Every morning for twenty-two long years, a feeble man, barefooted and clad in frugal clothing, carried his hammer and chisel, and walked two kilometers to a hill of solid rock only to nick at it, bit by bit.
Just as this would leave anyone reading this bemused, so were the villagers of Gahlor Ghati in Bihar. The man who dedicated his life to this strange cause? Dasrath Manjhi. So, what is Dasrath’s story? In the early 1960s Dasrath’s wife fell gravely ill and died before he could get her to the nearest hospital, because a large 360-foot long, 25-foot high and 30-foot wide hill came in the way of the shortest possible route between his village and the town where the hospital is located. Helplessly, he watched her die while he carried her through the 19-km path to Wazirganj which they were forced to take before she could get any sort of medical help. Broken by the death of his wife, he resolved to create a memorial for her – one that might not go down in history books or be an awe-inspiring monument for tourists, but would nonetheless be an eternal reminder of a poor man’s love for his wife.
Undeterred by the mockery and comments of the onlookers and villagers alike, Dasrath Manjhi began his task, epitomizing the human spirit’s capacity to endure despite all odds. Time and age did not wither his spirits, and every day single-handedly, with undiluted determination he would set out to make a road out of the mountain, just so that no one would ever have to lose their loved ones because of a lack of medical aid. It took him not five, not ten, but twenty-two long years to complete this Herculean task.
Today, the people of Gahlor Ghati feel both grateful and proud to remember him as ‘Dasrath Baba’, a man who gave more than two decades of his life to save so many others. In this rural region of Bihar, where casteism is still prevalent, but for this feat, Dasrath Manjhi would have never been given this title or any form of respect. So much was this man’s humility that he did not even bother to raise his voice when the magnitude of his work was understated in the record books.
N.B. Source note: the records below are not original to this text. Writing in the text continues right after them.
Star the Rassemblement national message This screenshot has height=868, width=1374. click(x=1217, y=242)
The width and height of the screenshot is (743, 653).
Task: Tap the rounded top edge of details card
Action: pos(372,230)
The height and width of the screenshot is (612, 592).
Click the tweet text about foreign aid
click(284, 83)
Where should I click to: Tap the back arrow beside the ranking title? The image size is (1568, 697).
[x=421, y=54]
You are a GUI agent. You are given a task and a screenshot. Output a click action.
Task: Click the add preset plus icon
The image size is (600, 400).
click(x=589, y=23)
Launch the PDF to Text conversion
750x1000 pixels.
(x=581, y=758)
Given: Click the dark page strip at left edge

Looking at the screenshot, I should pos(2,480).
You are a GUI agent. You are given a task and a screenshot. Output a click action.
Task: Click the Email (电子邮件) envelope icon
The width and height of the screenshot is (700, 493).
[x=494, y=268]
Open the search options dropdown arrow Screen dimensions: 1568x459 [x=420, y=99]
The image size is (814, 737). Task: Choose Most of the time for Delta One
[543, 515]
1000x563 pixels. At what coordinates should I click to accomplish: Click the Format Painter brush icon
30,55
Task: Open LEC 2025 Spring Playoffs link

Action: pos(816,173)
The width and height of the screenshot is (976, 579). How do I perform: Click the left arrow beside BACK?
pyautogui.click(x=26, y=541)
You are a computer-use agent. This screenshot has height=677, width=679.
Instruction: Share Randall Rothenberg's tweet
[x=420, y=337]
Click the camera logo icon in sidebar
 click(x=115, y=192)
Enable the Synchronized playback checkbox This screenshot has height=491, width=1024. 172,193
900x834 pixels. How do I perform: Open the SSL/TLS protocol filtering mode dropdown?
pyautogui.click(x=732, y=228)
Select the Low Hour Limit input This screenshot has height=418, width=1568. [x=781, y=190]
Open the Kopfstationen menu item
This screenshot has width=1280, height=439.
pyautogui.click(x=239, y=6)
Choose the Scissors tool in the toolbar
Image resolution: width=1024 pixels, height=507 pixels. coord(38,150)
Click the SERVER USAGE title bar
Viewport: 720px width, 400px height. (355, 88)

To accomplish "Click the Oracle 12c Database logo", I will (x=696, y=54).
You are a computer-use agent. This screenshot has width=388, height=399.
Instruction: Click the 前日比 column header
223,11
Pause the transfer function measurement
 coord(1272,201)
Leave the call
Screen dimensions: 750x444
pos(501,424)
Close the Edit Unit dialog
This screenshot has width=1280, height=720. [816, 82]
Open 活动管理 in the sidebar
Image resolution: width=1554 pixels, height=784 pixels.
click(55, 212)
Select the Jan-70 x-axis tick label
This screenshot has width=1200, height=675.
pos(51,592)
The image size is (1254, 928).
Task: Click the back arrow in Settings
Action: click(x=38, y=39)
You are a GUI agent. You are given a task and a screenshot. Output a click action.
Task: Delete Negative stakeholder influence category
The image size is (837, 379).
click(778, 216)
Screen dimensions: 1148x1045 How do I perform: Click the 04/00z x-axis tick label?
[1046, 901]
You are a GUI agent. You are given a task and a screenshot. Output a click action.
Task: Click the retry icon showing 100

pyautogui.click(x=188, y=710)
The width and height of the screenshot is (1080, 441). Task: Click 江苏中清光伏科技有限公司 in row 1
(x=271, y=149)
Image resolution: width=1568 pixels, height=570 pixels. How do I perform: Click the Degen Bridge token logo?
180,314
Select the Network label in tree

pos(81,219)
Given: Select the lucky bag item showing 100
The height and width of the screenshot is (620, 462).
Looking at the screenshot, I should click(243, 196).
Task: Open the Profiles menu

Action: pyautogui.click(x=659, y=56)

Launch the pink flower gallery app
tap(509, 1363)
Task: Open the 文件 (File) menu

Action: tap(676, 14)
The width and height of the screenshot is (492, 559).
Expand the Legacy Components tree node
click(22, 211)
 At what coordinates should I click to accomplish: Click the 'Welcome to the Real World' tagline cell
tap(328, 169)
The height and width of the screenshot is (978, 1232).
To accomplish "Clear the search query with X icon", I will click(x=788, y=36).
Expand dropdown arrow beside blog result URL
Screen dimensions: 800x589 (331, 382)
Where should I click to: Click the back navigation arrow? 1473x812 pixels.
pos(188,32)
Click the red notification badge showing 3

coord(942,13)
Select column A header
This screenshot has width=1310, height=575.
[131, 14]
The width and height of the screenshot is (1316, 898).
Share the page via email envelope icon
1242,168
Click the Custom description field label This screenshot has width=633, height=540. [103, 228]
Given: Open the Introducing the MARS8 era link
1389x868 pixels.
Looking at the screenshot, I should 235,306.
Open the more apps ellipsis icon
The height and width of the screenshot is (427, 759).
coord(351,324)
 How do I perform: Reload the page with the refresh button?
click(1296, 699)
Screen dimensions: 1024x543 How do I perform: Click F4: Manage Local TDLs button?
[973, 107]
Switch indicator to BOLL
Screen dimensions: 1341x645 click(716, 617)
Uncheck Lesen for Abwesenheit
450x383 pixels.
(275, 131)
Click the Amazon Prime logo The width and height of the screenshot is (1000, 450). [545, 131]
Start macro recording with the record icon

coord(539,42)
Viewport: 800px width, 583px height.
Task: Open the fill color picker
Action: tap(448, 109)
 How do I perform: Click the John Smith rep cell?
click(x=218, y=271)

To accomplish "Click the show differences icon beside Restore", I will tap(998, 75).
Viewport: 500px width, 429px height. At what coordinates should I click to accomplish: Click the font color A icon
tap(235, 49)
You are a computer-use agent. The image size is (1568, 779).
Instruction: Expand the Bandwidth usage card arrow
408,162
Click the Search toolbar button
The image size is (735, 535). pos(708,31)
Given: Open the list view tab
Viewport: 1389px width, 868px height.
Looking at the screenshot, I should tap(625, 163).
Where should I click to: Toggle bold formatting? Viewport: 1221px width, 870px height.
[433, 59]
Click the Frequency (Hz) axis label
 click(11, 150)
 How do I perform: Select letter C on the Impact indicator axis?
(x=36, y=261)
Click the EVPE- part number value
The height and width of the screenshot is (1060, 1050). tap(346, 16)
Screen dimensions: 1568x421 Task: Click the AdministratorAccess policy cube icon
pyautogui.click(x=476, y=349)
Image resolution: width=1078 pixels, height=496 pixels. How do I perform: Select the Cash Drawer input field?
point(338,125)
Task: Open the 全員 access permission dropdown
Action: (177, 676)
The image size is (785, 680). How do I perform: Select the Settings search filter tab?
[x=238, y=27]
As a mark of true respect, a proper road has been laid in the place where he carved out the hill and a hospital has also been erected in Gahlor; both named after him. Sadly, Dasrath could not live to see these symbols of gratitude. Dasrath Manjhi finally got the recognition he deserved after his death when he was given a state funeral in the presence of the Chief Minister with full observation of the funeral rites of his community. Indeed, a man that moved not just mountains, but hearts as well!